While a lot has changed in China since 1949 where Chinese women gained their historic freedom, many attitudes of Chinese men remain embedded in the past. Wang Liu, a Chinese cab driver was documented saying while he was glad women are making strides in China, he's happy that his wife is not among the achievers. "I drive every day," he said. "Who would clean up, do the laundry and shopping if my wife decided she wanted to pursue a career or more education?" He said, "with my wife at home, my mind's at ease".
Women have also been restricted and under-valued in Afghanistan, particularly under the Taliban Regime. The Taliban, meaning 'religious students,' gained power in Kabul in September 1996. Deeply hostile towards Western ideals and symbols of modernity, and in an effort to re-instigate control, the Taliban employed harsh punishments - such as the amputation of limbs as penalty for theft, sought to eradicate all elements of modernity (seizing and destroying all drugs, alcohol, cameras and television sets). Admittedly, this may be seen as being quite paradoxical, as whilst trying to destroy all these symbols of modernism, meanwhile, they were using elements of modernity - i.e. tanks and bombs -to try and advance their holy war.
But one of the harshest policies implemented was that against women. Policies of the Taliban included closing schools for girls, as they cited education as unimportant and unnecessary for females, and also the enforcement of the strict wearing of the burqa for women, conducting public beatings for women who bared even a glimpse of skin accidentally.
With no outlets for educating, many women attempted to self-educate in secret - at great personal risk.
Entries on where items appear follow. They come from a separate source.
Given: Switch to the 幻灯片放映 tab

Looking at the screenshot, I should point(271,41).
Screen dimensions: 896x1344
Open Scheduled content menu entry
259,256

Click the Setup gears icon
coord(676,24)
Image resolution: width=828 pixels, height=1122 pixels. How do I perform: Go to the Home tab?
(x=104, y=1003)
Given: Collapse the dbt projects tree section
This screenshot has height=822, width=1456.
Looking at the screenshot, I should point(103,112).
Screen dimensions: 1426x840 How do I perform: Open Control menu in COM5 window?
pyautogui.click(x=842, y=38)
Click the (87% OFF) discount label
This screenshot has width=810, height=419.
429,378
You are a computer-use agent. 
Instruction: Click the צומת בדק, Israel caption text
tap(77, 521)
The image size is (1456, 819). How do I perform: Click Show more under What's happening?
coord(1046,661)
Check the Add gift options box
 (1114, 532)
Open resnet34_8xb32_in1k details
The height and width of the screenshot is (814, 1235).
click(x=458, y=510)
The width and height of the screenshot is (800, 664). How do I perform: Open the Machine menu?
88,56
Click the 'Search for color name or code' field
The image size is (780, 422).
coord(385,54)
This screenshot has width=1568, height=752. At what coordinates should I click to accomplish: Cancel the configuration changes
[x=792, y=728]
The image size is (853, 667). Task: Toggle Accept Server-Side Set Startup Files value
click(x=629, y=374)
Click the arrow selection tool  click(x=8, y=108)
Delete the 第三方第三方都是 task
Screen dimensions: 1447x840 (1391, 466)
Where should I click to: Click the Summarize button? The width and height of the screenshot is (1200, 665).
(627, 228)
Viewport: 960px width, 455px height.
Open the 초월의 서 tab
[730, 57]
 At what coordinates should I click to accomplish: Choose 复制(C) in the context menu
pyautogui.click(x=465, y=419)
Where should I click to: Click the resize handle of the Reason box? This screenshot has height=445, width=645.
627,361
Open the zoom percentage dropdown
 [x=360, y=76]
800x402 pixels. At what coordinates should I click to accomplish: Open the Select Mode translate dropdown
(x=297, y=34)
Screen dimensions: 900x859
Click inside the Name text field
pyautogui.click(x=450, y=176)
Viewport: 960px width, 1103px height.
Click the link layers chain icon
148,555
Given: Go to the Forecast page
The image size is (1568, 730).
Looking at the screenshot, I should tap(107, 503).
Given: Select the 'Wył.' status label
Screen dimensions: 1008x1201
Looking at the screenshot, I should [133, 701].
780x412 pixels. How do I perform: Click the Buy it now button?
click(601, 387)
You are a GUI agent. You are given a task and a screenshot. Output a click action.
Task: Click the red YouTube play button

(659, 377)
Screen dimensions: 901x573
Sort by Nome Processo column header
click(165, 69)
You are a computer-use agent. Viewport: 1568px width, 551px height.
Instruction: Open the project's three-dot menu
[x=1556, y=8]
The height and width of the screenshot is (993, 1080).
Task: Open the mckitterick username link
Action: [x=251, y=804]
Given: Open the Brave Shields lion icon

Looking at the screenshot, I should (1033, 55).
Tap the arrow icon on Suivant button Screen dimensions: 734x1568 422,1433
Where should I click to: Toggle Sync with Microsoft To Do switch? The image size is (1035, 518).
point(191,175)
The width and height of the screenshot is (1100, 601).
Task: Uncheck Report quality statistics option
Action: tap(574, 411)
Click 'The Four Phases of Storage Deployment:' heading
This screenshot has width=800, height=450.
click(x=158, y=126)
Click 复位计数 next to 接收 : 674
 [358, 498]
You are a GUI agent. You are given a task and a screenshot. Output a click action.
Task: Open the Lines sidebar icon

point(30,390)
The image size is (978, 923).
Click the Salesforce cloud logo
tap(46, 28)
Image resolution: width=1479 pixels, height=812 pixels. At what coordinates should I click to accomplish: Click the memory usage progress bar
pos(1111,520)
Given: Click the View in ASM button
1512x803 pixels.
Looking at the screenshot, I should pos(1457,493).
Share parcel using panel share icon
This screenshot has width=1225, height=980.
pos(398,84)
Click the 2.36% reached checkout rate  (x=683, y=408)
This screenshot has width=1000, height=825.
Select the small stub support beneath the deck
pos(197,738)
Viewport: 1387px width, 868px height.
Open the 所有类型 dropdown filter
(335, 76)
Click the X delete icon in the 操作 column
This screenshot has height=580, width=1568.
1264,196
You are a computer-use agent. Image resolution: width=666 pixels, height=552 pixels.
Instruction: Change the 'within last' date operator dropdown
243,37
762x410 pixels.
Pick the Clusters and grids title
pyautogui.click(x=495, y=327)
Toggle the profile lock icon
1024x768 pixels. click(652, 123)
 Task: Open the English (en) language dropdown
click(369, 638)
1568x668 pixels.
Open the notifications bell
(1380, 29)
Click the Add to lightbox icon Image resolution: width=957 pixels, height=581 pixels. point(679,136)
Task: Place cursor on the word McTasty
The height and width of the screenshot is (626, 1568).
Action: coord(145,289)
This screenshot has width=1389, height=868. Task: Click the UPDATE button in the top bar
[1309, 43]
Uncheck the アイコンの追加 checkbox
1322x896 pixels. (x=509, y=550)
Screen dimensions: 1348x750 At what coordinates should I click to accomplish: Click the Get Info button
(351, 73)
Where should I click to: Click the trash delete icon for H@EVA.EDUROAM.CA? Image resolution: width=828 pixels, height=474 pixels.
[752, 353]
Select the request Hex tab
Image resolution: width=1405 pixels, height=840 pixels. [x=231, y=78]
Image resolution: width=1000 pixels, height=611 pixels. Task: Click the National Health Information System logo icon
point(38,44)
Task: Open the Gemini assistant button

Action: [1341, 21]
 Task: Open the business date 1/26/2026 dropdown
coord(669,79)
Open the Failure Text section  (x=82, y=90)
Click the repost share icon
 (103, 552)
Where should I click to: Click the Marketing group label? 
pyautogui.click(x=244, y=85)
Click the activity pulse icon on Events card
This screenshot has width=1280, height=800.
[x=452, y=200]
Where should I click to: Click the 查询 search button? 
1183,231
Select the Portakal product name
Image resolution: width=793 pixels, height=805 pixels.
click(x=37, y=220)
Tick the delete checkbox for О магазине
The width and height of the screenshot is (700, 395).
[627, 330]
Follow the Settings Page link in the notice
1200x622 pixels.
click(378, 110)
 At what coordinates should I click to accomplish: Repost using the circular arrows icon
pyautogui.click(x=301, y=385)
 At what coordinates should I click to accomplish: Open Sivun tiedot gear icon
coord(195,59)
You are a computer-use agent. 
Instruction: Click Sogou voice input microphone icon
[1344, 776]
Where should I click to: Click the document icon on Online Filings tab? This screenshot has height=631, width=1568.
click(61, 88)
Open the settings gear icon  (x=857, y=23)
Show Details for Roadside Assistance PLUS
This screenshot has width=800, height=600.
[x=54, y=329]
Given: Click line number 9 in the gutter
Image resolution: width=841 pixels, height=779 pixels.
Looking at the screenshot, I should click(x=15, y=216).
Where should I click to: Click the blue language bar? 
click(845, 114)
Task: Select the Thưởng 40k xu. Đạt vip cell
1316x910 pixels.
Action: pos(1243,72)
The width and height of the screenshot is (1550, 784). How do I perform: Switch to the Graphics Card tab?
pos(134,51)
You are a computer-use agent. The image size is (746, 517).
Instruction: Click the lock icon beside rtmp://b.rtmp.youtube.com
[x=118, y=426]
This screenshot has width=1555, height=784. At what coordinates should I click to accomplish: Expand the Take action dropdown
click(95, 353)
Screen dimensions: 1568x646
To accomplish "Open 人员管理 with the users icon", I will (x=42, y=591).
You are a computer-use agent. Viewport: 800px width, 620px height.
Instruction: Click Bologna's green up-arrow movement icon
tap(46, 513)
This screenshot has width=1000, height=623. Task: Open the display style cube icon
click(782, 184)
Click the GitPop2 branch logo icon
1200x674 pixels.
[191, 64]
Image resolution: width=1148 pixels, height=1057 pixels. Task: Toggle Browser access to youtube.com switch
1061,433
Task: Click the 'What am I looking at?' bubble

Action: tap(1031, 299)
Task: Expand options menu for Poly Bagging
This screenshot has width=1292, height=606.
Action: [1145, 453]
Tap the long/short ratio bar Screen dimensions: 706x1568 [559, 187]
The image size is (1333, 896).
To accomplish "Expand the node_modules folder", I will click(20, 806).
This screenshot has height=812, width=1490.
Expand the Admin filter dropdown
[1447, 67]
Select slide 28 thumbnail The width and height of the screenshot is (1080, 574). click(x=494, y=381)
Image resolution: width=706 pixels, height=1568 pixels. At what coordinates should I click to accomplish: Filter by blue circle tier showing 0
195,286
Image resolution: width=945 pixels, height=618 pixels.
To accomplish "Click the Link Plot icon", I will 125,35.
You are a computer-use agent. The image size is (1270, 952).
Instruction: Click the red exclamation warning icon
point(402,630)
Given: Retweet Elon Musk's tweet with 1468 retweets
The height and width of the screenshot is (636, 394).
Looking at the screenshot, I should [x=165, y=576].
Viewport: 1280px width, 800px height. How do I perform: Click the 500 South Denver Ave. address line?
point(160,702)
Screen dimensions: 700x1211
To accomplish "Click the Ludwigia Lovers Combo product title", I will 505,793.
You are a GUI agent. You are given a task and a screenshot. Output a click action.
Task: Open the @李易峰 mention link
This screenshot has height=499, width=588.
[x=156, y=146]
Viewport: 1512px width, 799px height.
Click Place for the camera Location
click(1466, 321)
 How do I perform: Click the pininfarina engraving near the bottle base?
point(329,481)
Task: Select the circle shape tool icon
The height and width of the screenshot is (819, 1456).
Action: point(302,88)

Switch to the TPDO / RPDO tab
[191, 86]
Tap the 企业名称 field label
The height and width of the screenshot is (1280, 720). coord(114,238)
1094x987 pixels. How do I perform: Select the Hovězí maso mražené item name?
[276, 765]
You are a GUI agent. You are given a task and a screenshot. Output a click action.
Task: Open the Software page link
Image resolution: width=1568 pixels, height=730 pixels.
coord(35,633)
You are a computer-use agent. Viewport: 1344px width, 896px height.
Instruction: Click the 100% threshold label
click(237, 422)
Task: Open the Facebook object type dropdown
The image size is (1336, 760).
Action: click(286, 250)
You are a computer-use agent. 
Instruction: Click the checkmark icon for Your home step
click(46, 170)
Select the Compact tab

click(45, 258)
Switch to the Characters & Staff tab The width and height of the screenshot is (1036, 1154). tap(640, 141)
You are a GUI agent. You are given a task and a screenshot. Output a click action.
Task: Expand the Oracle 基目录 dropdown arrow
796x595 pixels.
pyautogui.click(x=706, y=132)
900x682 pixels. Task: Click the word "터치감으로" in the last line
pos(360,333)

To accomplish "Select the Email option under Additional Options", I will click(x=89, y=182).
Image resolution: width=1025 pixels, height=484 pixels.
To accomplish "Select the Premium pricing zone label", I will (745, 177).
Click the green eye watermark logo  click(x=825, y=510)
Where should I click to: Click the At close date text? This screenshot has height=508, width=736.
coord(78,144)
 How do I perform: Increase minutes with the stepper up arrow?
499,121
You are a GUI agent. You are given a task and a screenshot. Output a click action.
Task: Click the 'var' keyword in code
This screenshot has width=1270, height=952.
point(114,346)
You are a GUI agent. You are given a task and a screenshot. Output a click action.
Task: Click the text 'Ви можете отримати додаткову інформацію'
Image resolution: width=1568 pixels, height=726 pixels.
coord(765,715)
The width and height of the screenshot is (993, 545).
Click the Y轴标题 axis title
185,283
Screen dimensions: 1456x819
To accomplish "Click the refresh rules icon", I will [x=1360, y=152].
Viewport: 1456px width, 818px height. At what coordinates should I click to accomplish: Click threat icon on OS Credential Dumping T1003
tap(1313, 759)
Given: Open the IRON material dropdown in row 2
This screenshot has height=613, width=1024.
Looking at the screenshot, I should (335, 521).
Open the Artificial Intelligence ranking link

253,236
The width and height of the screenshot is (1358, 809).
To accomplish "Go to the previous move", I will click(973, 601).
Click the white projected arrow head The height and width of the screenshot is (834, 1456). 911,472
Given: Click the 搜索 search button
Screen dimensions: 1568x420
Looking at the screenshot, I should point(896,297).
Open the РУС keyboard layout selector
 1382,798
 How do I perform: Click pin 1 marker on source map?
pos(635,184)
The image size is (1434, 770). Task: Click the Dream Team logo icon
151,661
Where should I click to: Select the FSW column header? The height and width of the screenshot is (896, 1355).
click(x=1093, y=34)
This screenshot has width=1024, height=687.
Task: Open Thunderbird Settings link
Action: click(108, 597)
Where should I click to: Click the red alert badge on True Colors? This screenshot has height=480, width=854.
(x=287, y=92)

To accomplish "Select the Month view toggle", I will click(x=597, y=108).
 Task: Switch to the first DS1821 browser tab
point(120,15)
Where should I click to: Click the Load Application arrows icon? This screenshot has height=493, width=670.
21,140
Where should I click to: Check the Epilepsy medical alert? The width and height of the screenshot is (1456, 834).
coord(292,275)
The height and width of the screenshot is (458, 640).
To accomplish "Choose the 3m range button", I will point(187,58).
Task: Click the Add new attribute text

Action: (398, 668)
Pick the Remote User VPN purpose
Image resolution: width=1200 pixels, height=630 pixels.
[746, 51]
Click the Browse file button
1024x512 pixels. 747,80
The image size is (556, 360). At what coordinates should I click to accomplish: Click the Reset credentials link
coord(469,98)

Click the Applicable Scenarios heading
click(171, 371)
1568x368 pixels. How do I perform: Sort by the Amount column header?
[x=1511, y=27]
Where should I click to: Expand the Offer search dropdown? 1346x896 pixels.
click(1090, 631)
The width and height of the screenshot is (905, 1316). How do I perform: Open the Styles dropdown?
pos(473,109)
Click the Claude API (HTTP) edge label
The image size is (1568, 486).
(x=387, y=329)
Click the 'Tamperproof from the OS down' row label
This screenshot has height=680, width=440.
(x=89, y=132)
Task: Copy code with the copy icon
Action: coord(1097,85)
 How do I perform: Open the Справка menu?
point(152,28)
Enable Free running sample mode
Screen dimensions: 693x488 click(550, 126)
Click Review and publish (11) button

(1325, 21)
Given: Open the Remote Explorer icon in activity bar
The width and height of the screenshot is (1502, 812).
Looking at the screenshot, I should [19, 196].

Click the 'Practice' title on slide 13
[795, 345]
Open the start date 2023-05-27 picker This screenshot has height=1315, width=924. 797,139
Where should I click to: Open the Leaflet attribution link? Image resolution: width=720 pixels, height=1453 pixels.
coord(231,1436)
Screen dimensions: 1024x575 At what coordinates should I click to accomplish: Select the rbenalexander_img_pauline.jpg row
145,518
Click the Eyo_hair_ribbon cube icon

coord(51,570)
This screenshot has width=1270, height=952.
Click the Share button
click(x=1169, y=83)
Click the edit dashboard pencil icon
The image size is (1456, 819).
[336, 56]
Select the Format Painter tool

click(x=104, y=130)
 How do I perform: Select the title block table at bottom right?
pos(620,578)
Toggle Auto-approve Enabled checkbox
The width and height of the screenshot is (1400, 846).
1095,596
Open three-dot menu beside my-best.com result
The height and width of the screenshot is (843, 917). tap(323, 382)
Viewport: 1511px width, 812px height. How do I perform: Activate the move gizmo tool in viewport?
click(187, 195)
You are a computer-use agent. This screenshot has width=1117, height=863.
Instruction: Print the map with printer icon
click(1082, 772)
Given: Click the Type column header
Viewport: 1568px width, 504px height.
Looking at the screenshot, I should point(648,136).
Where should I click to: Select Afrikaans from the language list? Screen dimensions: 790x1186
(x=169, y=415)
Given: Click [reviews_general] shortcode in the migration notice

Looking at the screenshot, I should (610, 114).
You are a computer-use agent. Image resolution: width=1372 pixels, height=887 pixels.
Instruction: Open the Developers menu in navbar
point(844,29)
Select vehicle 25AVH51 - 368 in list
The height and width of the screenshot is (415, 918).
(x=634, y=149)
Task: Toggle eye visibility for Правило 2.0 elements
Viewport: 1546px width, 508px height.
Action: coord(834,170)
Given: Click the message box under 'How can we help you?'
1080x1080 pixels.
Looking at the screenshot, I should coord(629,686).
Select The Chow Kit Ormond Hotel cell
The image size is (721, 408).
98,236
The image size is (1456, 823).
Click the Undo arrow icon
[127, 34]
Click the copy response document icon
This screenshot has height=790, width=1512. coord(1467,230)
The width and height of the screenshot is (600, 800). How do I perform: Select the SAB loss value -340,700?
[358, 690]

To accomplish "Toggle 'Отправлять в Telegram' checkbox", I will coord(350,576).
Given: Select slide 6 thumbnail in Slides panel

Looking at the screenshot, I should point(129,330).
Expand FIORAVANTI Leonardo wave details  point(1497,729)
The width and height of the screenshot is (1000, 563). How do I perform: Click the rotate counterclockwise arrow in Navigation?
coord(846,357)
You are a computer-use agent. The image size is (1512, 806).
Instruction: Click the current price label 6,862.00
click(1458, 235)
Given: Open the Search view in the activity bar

Despite this however, deteriorating literacy rates ultimately lead to a gradual downward spiral within society - particularly in the health sector.
The lack of education entitlements to women (not just in Afghanistan but worldwide) also has devastating affects on the health of women and children. Taliban rule - for example - has created a dire shortage of female doctors, making women's access to health care even more difficult, as well as escalating the spread of HIV/AIDS.
In summary, all of the aforementioned examples contribute towards the current pertinence of the issue of gender equality. The social, political and economical rights of women are still overlooked worldwide, and the combating of this problem needs to begin with the active promotion of female education through schooling, as means to begin addressing societal problems following from mass illiteracy.
Adequate schooling needs to be followed by ample economic opportunities and comprehensive development programs for women - implemented in a gender-sensitive manner, to counter current trends of disproportion - such as in the political field.
Meanwhile, men should be educated to value and support independent women, and the content of education worldwide (and for both sexes) should promote social equality in every way. As this is such a huge-scale change to try and integrate into society, it requires large-scale tactics, such as the instigation of social disapproval cast upon families known to restrict or deny their daughters of education or inheritance, demand or pay exorbitant dowries, or abort female foetuses. Social disapproval will have a far greater affect that any legal or political campaign.
Until women unquestionably possess equal rights in all areas of society, gender equality is going to continue to be a pivotal issue in our modern world.